Last modified 05/26/2008

 Even as the rise of secularism is a challenge to the religious traditionalism of the outstanding products of the Axial Age, the factor of religion, as such, however we define that, lingers as a challenge to the secular. This issue, if we look closely, shows us a side to modernity that we often fail to notice. After all, the rise of the modern is ignited in the revolutionary episodes of the Reformation. And while this legacy of Protestantism stands in paradoxical relation to the Enlightenment it is nonetheless fully as 'modern' as anything else in the modern transition. 

The crucial episode is, of course, the rise of modern science (a recursion almost of its first such rise in the Greek Axial transition!) as the workhorse of the Enlightenment and its theme of rationality. But a closer look shows that the scientific, secular, and rationalistic questions are instantly braided, on a higher philosophical level, with the religious, but in a fashion that rapidly outstrips the traditionalist trappings of religion surviving into the modern period. 

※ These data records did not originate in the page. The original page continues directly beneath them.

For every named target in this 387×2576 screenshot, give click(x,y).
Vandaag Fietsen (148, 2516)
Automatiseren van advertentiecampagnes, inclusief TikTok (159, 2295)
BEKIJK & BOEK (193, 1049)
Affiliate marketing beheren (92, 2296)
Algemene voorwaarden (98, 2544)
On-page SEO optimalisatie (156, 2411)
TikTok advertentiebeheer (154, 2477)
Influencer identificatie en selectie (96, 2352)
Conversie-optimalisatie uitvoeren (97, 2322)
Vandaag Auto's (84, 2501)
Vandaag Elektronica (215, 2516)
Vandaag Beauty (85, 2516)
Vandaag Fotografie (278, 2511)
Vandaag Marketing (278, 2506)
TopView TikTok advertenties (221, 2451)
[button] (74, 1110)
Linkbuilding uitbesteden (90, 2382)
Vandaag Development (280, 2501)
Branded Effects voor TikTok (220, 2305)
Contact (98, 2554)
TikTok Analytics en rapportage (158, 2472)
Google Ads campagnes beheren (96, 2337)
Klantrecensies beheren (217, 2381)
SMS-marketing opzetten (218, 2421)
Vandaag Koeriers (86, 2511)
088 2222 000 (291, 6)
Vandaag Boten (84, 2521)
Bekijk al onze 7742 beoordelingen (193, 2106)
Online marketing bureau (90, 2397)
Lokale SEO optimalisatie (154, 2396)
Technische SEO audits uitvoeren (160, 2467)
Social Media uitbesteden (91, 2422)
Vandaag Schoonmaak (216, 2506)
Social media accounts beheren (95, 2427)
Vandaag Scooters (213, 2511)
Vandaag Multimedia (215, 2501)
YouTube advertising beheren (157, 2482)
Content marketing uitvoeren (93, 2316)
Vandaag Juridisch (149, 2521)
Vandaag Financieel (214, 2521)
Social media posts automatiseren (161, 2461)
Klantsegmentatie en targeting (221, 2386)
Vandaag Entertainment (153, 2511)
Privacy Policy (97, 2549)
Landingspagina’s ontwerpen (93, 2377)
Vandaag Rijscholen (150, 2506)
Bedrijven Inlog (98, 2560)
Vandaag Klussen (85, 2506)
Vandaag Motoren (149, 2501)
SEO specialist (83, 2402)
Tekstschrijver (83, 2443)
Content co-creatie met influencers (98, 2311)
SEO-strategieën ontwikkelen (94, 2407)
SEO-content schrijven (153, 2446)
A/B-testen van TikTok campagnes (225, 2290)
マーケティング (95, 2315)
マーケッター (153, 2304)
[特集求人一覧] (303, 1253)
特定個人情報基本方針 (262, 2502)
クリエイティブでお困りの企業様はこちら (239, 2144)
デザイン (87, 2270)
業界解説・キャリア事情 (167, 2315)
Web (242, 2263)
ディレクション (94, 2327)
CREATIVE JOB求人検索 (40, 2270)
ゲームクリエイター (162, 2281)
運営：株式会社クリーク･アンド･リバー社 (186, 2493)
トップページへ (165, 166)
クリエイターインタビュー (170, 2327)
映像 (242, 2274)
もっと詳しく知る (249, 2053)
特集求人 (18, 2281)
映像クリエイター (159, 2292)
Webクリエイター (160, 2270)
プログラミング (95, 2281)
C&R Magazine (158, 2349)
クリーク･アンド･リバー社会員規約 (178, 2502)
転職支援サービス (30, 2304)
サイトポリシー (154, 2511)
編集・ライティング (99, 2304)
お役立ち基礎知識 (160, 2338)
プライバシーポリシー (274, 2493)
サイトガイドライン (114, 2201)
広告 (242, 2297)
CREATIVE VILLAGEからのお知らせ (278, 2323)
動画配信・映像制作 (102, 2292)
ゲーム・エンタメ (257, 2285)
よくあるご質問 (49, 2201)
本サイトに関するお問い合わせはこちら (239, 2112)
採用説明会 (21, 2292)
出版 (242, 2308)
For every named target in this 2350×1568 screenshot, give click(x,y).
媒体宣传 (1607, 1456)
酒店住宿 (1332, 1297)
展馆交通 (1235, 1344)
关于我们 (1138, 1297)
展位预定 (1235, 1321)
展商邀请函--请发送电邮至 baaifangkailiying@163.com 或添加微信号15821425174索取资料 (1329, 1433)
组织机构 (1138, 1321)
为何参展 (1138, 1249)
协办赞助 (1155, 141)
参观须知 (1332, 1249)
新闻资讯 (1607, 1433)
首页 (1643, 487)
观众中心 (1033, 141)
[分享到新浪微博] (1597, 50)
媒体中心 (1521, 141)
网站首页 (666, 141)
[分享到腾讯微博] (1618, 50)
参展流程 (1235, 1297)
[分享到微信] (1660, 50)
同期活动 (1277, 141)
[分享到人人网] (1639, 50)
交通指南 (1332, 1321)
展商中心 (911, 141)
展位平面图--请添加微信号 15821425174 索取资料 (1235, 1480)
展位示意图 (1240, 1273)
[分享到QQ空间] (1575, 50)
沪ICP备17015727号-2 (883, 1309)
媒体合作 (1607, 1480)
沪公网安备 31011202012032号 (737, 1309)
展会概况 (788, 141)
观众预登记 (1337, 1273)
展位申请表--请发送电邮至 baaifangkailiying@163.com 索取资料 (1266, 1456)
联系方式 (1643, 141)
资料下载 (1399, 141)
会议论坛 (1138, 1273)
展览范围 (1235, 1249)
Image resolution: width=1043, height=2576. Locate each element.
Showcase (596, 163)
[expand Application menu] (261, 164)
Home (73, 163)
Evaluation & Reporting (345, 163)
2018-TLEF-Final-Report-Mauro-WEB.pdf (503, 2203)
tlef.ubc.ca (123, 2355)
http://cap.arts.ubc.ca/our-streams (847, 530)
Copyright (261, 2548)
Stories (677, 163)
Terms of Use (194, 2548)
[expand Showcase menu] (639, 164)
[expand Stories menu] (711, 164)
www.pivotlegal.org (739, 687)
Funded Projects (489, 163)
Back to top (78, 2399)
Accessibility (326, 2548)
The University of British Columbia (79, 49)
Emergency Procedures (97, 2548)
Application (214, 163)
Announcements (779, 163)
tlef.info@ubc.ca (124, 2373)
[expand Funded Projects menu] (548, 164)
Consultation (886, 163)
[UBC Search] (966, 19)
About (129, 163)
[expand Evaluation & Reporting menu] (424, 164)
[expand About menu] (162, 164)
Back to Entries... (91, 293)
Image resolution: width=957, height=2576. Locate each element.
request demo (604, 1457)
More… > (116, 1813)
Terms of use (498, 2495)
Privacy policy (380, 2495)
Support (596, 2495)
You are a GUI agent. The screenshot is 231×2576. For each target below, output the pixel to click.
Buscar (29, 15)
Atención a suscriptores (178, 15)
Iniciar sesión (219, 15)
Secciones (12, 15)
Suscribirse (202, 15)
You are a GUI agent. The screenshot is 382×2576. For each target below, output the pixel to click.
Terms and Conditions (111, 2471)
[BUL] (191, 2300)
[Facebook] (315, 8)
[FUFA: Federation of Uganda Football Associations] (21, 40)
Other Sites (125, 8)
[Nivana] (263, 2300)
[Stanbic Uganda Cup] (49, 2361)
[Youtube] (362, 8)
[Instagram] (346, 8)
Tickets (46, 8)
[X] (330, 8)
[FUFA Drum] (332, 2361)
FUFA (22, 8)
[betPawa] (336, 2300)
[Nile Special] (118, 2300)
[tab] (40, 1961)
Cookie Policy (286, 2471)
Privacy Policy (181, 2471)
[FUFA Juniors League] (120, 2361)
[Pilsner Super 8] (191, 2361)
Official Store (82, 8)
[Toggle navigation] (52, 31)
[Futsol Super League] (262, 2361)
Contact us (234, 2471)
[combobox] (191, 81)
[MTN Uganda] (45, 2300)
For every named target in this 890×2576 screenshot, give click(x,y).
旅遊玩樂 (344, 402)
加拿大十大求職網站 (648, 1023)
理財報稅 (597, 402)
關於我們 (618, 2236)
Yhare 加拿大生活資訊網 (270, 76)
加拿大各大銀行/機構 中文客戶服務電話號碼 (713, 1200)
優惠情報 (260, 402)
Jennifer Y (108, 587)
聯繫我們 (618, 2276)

Thus the history of the so-called crisis of the Enlightenment shows us the hidden stream of religion, the word has become inadequate, even superfluous, entering into a decisive dialectic with the framework of the rising sciences. There were in fact many Enlightenments, the Enlightenment being a complex of historical transformations, rather than an 'ism' to be taken catechismically as a doctrine. The most obvious example of this is visible in the rise of German classical philosophy in the German Aufklarung, with the revolutionary advance in philosophy initiated by the philosopher Kant. 

In broad strokes the dialectic of Newtonianism and the clarion chord of freedom, visible in the parallel emergence of modern liberalism and scientism, creates the potential matrix of seed notions, fully equivalent, yet upgraded, that stand at the core of religion, remarkable as that might seem at first. This neglected period of the full Enlightenment, studied closely, shows how our 'second Axial Age' has outflanked the traditionalism of religion by jumping to a higher octave, as it were, and leaving in its wake a potential to easily reconcile the essential core of religion with the rapidly crystallizing scientism of the secular era.